Helen and Ellie are identical twins. One day they decide to play a game, and they swap places. But Ellie refuses to swap back and Helen finds herself trapped in a nightmare from which she can’t escape. Her clothes, her friends, her good grades at school, her mother’s favour – all are taken from her and given instead to Ellie, who thrives on the attention. As the years pass, Helen loses more and more of herself, until only ‘Smudge’ is left.

I have to admit I wasn’t expecting a great deal when I picked up this book, thinking that it would probably turn out to be little more than an average psychological thriller cashing in on the trend for damaged female characters currently taking over the genre (Gone Girl, The Girl on the Train, etc)…

How wrong I was. Beside Myself is a fantastic novel, a psychological drama so piercingly well written that for a long time afterwards anything else I read seemed bland by comparison. For a debut novel, it is astoundingly confident. Profoundly unsettling and very grim – though not without flashes of beauty and happiness – Morgan has set herself up as an author to be reckoned with.

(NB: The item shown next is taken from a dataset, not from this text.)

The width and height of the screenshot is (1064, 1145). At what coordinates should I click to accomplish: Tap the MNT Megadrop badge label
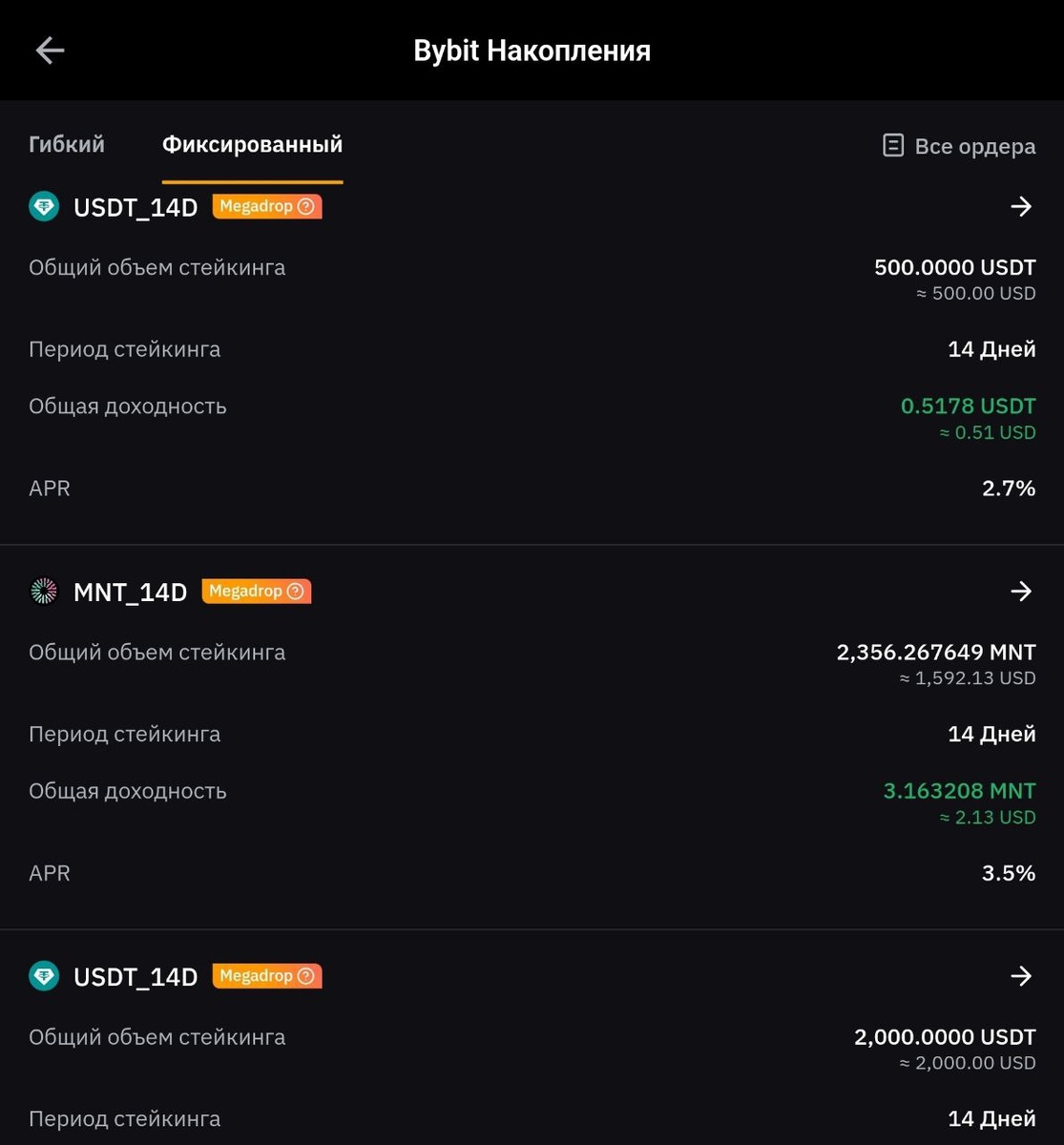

Morgan delves inside the psychology of her characters, plumbing their depths and coming up with handful after handful of raw emotion. She has captured the torment and turbulent ups-and-downs of mental illness and identity crises without resorting to cliché and without grasping at sympathy.

Morgan’s writing is the real star here. She manages to craft sentences in a way that makes them disjointed yet poignant, bleak yet hopeful. Even events that have become familiar in novels are written in such a way as to make them seem entirely new and original.

Morgan does particularly well at capturing the voices of children. The early chapters when Helen and Ellie are young are written in a convincingly childish voice but this never becomes annoying or unrealistic.

The only flaw I found was that occasionally some scenes were a little over the top, but this is a small complaint. Some might find parts of the book confusing or disjointed, or else too dark for their taste, but I thought the desperate, hectic style of some of the chapters only added to the story and helped to create a more realistic view of the characters.

As I read I was a little worried about how it was going to end, thinking it would either be very sudden and bleak or else saccharine sweet, but once again Morgan defied my expectations and balanced on a knife edge between the two, crafting an utterly satisfying reading experience.

I would highly recommend this book, and I know I will be keeping an eager eye out for more from this author in the future. An intense study of family and identity, this is a book you won’t forget in a hurry.

Thanks very much to Bloomsbury for a copy of this book in exchange for an honest review.